Turning Ceph RBD Images into SAN Storage Devices

RADOS Block Device (RBD) is a block-layer interface to the Ceph distributed storage stack. Here's how you can enhance RBD with SAN storage device compatibility, like iSCSI and Fibre Channel, to connect systems with no native RBD support to your Ceph cluster.

Prerequisites

What you'll need in order to accomplish SAN compatibility for your Ceph cluster is this:

  • A working Ceph cluster. You probably guessed this one. More specifically, you should have 
    • a RADOS pool in which you can create RBD images; the default rbd pool will do nicely. 
    • a set of credentials for a client to connect to the cluster, and create and map RBD devices.
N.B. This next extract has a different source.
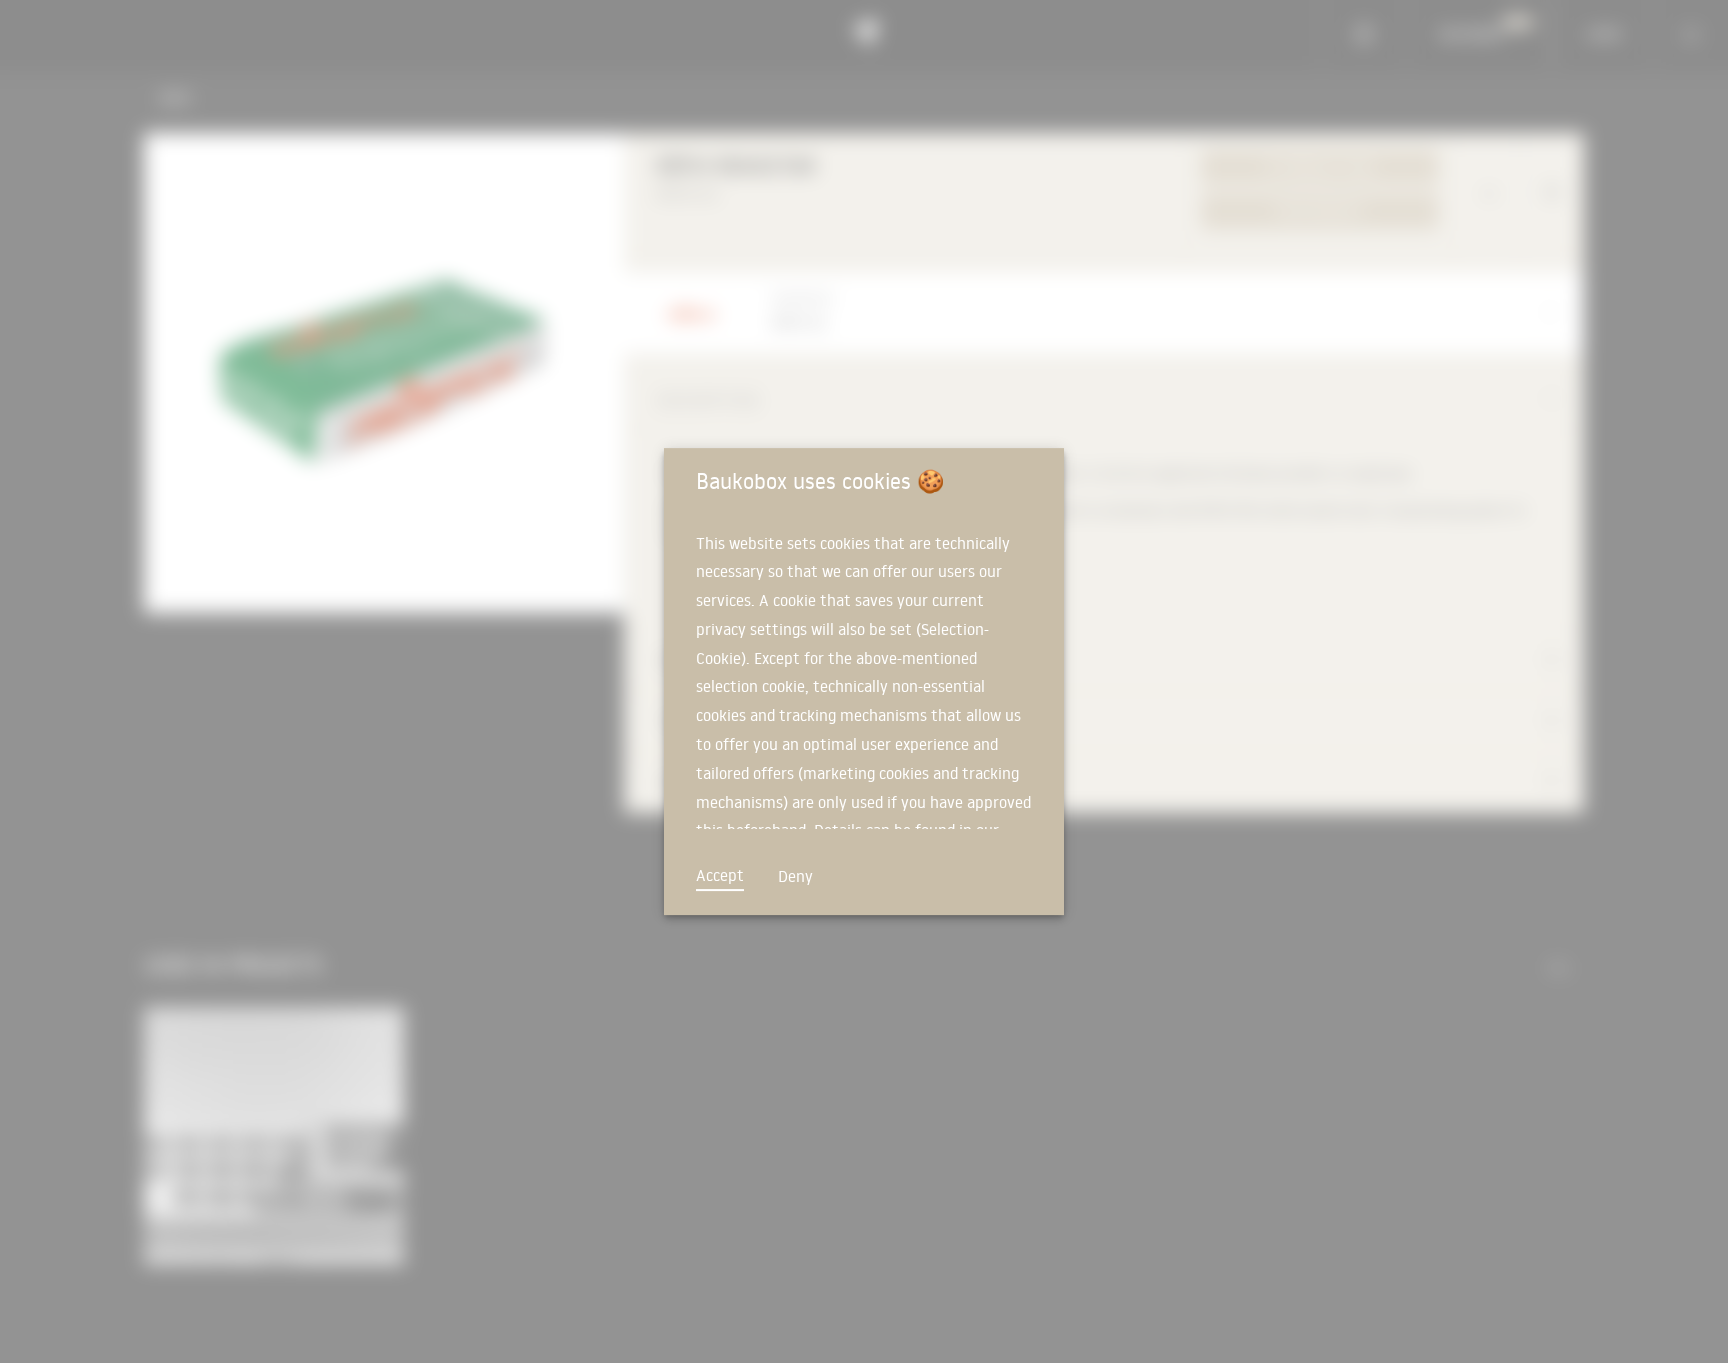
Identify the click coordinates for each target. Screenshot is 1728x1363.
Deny (795, 876)
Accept (720, 875)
You can use the default client.admin credentials for this purpose, but I prefer to use a separate set of credentials for client.rbd.
    • that user should have at least the allow r permission on your mons, and allow rw on your osds (the latter you can restrict to the rbd pool if you wish).
  • A SCSI proxy node, which will act as an intermediary between your legacy initiators and the Ceph cluster. It should have
    • A sufficiently recent Linux kernel. 2.6.38 is the absolute minimum, but a post-3.2.0 kernel is highly recommended.
    • A working installation of the client tools required to map RBD devices (the rbd binary is the important one).
    • A copy of the credentials for your rbd client.
    • A working installation of the LIO and target tools (lio-utils and targetcli).
  • And finally, any number of clients supporting any of LIO's fabric modules. We'll use iSCSI in this example, but you could also use FibreChannel, FCoE, InfiniBand, and others.

Getting Started

The first thing we'll need to do is create an RBD image. Suppose we would like to create one that is 10GB in size (recall, all RBD images are thin-provisioned, so we won't actually use 10GB in the Ceph cluster right from the start).

rbd -n client.rbd -k /etc/ceph/keyring.client.rbd create --size 10240 test

This means we are connecting to our Ceph mon servers (defined in the default configuration file, /etc/ceph/ceph.conf) using the client.rbd identity, whose authentication key is stored in /etc/ceph/keyring.client.rbd. The nominal image size is 10240MB, and its name is a hardly creative test.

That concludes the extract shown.